JTW: You even shared your temporary displacement in “The Time I was Homeless”. What was the cause of this turning point and how were you able to return to Wicker Park? Can you pinpoint anyone in the community that was an aid to you?

KC: It was at a time when rent began to be increasingly and probably illegally raised too great of a percentage and I just wasn’t able to afford where we were living. I thought I had a place, then I didn’t have a place and I was in-between jobs, so I just ended up like a lot of working people when you’re living check-to-check. You are in that moment when you can’t rely on that particular type of income or that income is all over the place and you end up in a housing crisis situation where you don’t have a spot. Thankfully, I had people who all also looked out for me, I definitely lived in my car for a while but I had homies and different folks who would give me a couch for a little bit here and there and that made a lot of difference in the course of that year and change.

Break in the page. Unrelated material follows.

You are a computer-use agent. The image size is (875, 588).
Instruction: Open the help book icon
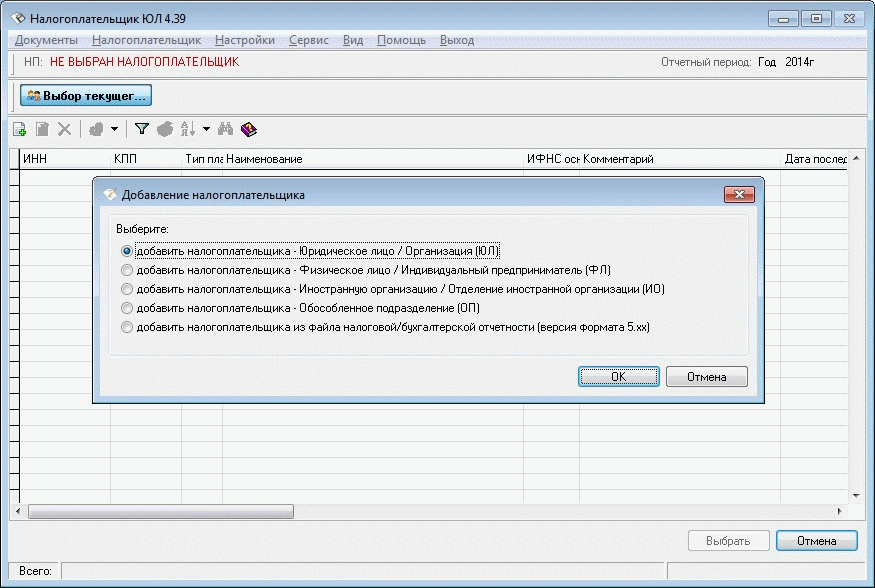pyautogui.click(x=248, y=129)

JTW: Are there any safe spaces remaining for those who’ve resided in Wicker Park before recent gentrification?

What makes cities special is the local flair and flavor, but if [we] begin to whitewash them, it all looks the same.

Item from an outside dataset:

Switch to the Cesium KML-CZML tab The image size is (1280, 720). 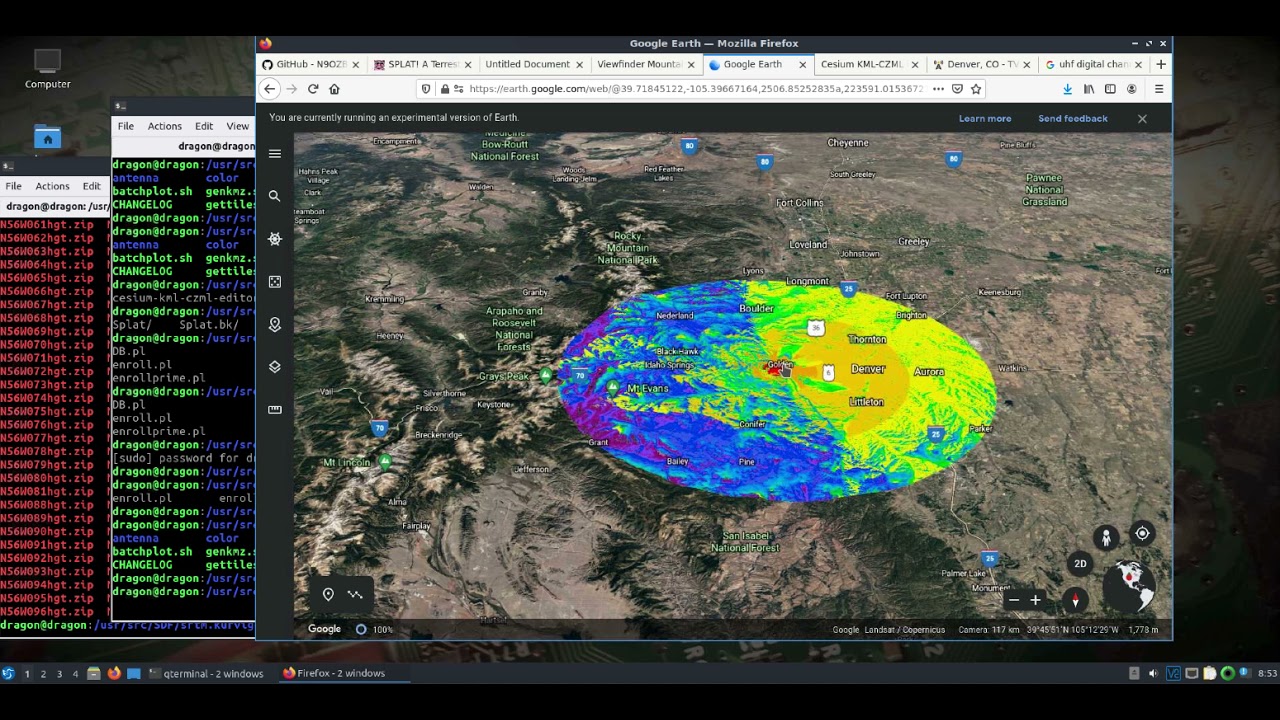coord(861,64)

KC: Part of the reason why I wanted to write the book is because I’m one of the only people who I knew from the day who still even work in the neighborhood, and it’s because the youth arts organization that I’m the artistic director at, Young Chicago Authors, is still in Wicker Park. Part of it is that we just have a really good landlord who is [part] of the people’s law office and these are lawyers who will [make] sure the police force [is accountable] for egregious behavior and police brutality. They take care of us because they see us as a tenant and the work that we do is an important part of the neighborhood. So, they want us to stay there as they’ve stayed there. YCA is one of those spaces, but here and there you’ll definitely see a music venue that still has the longest-running open mic maybe in the country every Tuesday night at Subterranean, called 606 [Open Mic Hip Hop].

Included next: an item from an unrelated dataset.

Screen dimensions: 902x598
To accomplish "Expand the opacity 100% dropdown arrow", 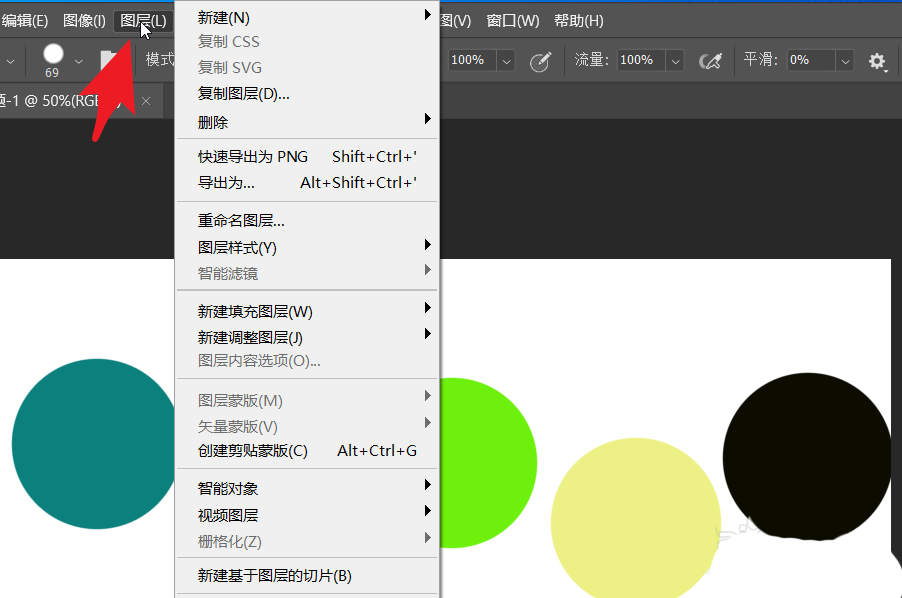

There’s street artists and folks in the neighborhood who remind me of [pre-gentrified] Wicker, but we can’t go back in time, either. This book is me going down memory lane, but it’s trying to raise a larger question about what is the future of cities and what is the future of the neighborhoods that makes those cities vibrant, but if we get rid of artists, if we get rid of the workers, what kind of city are we gonna have?

JTW: I noticed that in a few of your poems, you touch on memories of being in a setting and end with it transforming into another business. For example, “Ode to the Old Barbers”, when the barbershop became a massage spa. Is there a certain loss of culture when these spaces are forced out?

KC: One of the things I fear about gentrification is the homogenization of urban life and urban space, because for me if homogeny leads to imagined purity [and] cleanliness, it’s facism, really. For me, I love the details, I love the specificity, the particularity of a place and something like the barbershop, you can’t recreate. It’s about who was there, both the barbers and the clientele. Any place has a local flair and flavor, that’s what makes these cities so special, but if [we] begin to whitewash them, if we have that corporatization of urban culture space, it all looks the same. Not only is that a grotesque aesthetic, but I think it has much more sinister implications about the kind of culture and life we’ll be living.

JTW: Even if there aren’t ways to reassemble Wicker Park to how it once was, how has the community attempted to revive its original spirit?

KC: Working people will make culture wherever they’re at and so I think that you know the spirit of Wicker Park is really about the spirit of working people. Working people have moved in and around the city and have created very localized communities continuously. There will be a forever process of people desiring to find one another in community to have those communities be contested and for that friction to exist between the 99 and the 1 percent. Until we begin to have greater solidarity amongst working people, those communities will continually be moved, but there’s a possibility of solidarity and resistance of that force.